== TASK TO COMPLETE ==
Please repeat exactly the lines below from the one containing "Click file icon beside ScreenShot010.jpg row" down to the one containing "Viewport: 1205px width, 800px height.", both included, and nothing else.

== DATA EXTRACT ==
• • • • • • •

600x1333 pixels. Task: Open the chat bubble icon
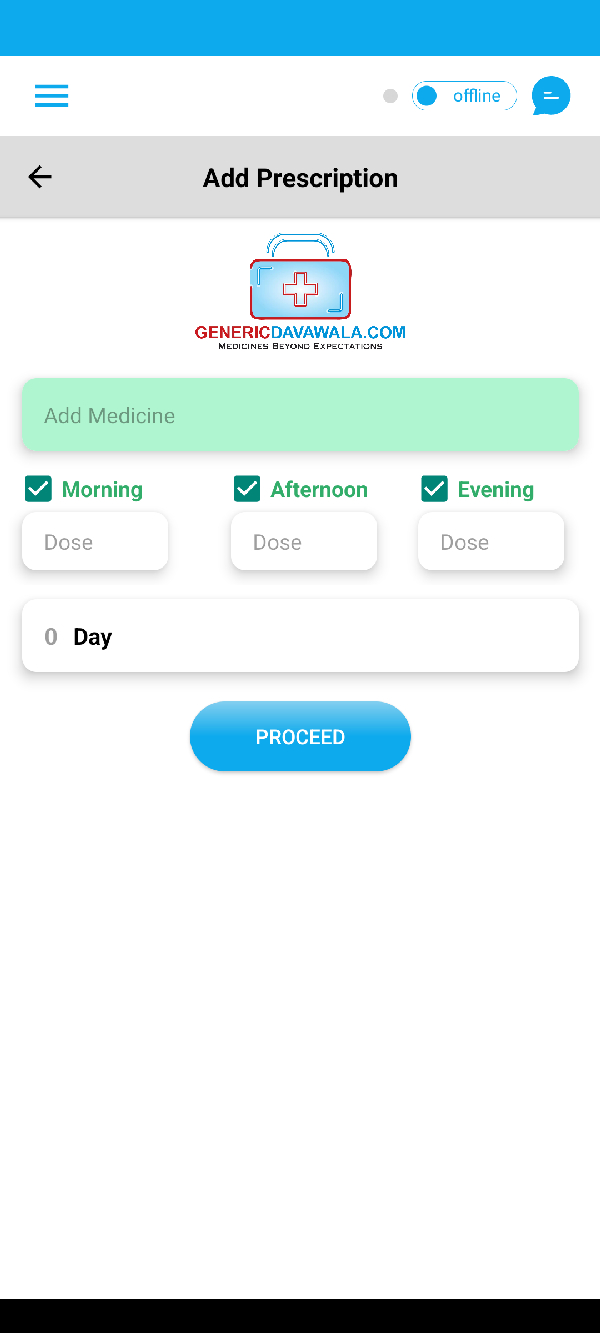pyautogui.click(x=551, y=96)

• • • • • • •

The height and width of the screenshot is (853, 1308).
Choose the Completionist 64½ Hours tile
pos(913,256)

• • • • • • •

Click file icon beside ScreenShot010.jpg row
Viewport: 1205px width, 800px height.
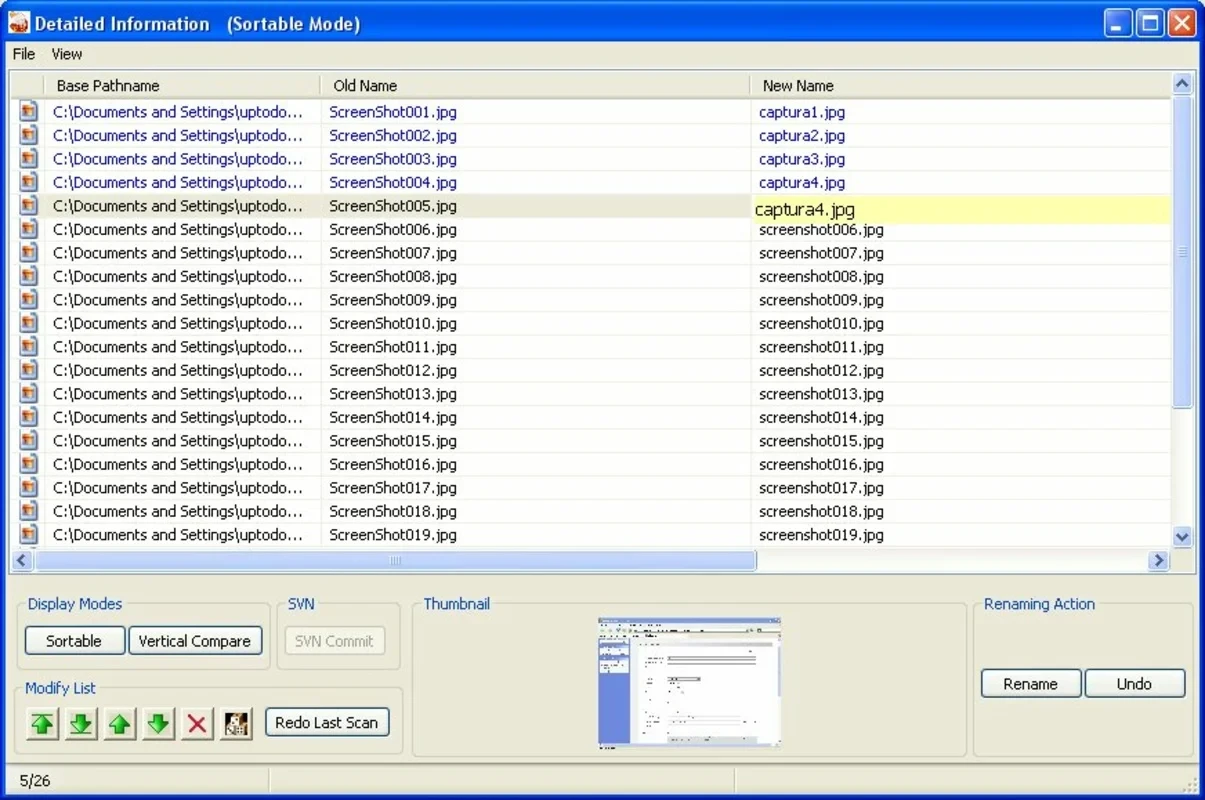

• • • • • • •

== RESPONSE AREA ==
Click file icon beside ScreenShot010.jpg row
Viewport: 1205px width, 800px height.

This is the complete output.